Задание: Приведите заново фрагмент текста о Четырёхлетней войне между словами «Капитан армии Франциска» и «дорогу на Милан.» включительно, переименовав в нём «Парму» в «Пьяченцу».

Текст для чтения:
--------------------
Четырёхлетняя война (1521–1525)
Пока император Карл V укреплял свои позиции, вступая в альянсы с римским папой Львом X и Генрихом VIII, Робер де ла Марк спешил к границам нынешних Голландии, Бельгии и Люксембурга вместе с Карлом, герцогом Гельдерским, а Генрих д’Альбре (Генрих II Наваррский) перешёл границу Франции и оказался в Испании. Какое-то время события развивались неудачно. Несмотря на успехи фон Зиккингена и испанских новобранцев, фортуна приняла сторону империи – в основном по вине самих французов. С этого момента мы и начнём, учитывая неопределённость заявлений Фауста, претендовавшего на «все победы».
Капитан армии Франциска I Оде де Фуа (1485–1528), виконт де Лотрек, немного получал удовольствия от жизни в Милане. Де Фуа уступил миланскую квартире сестре, в то время фаворитке Франциска, однако в 1521 году ему ещё придётся об этом пожалеть. На севере немецкие ландскнехты перешли Альпы и начали движение через Трентскую долину. На юге итальянский кондотьер, лейтенант императорской армии Фернандо д’Авалос (1489–1525), маркиз Пескары, оставил Неаполь. Армия императора осадила Парму, но вскоре сняла осаду из-за угрозы со стороны войск Альфонсо д’Эсте (1476–1534), герцога Феррары. На время показалось, что продвижению императорской армии положен предел, но герцог Феррара потерпел неудачу, и папский кондотьер Джованни де Медичи (1498–1526), нанёсший поражение венецианским союзникам Франции, открыл войскам Карла V дорогу на Милан.
Встреча императорской и папской армий привела к столкновениям между швейцарцами, сражавшимися теперь как за Францию, так и за империю. Обеспокоившись развитием событий, Швейцарская конфедерация приказала отозвать все свои воинские подразделения. К своему разочарованию, де Фуа обнаружил, что швейцарцы уходят – за исключением наёмников, получавших деньги от папы. Де Фуа вернулся в Милан, где обнаружил, что его меры пресечения не пользуются успехом у населения. Как только на горизонте появились флаги империи, в городе начались беспорядки. Де Фуа, опережаемый венецианскими союзниками, отступил из Милана в Комо.
Как всегда, ход войны определили деньги. К концу года были исчерпаны значительные средства, в 1521 году выделенные государствами Нижних земель. Хотя Карл V добился серьёзного дипломатического успеха в Англии, а по Виндзорскому договору обе стороны обязались вторгнуться в Италию в 1524 году, император вынужденно распустил большую часть своей армии. Некромант-одиночка остался не у дел. Что ещё хуже, кончина Льва X заставила швейцарцев отдать предпочтение французам, а оказавшиеся без работы немецкие ландскнехты с готовностью приняли золото от короля Франциска I. Баланс сил снова изменился неожиданно и драматически резко.
--------------------
Данные для поиска видимых целей:
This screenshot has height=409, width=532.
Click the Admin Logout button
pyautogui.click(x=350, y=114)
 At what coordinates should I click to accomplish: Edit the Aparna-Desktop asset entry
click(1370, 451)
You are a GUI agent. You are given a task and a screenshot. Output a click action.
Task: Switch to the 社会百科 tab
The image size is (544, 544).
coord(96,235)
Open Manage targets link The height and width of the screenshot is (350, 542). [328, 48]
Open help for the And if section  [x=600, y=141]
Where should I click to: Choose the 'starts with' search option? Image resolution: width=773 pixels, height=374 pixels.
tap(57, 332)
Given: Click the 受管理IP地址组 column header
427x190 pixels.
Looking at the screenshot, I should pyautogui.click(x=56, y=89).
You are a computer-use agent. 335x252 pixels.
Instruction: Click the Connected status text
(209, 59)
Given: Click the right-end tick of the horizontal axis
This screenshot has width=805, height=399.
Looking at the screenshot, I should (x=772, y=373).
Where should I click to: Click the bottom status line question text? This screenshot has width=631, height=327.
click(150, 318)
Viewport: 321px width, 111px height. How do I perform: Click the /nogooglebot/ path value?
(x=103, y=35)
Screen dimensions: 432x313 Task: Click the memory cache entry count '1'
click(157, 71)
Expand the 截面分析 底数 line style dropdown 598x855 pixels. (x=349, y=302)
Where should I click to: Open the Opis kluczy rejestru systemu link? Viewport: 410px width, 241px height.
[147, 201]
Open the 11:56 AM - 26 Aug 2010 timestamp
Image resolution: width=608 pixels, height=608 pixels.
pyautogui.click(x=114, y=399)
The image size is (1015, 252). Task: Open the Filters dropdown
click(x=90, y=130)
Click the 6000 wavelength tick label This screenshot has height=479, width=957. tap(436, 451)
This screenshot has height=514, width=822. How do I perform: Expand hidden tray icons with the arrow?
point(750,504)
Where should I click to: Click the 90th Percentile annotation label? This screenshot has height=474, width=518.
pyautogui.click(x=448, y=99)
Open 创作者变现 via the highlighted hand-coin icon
--------------------
Ответ:
Капитан армии Франциска I Оде де Фуа (1485–1528), виконт де Лотрек, немного получал удовольствия от жизни в Милане. Де Фуа уступил миланскую квартире сестре, в то время фаворитке Франциска, однако в 1521 году ему ещё придётся об этом пожалеть. На севере немецкие ландскнехты перешли Альпы и начали движение через Трентскую долину. На юге итальянский кондотьер, лейтенант императорской армии Фернандо д’Авалос (1489–1525), маркиз Пескары, оставил Неаполь. Армия императора осадила Пьяченцу, но вскоре сняла осаду из-за угрозы со стороны войск Альфонсо д’Эсте (1476–1534), герцога Феррары. На время показалось, что продвижению императорской армии положен предел, но герцог Феррара потерпел неудачу, и папский кондотьер Джованни де Медичи (1498–1526), нанёсший поражение венецианским союзникам Франции, открыл войскам Карла V дорогу на Милан.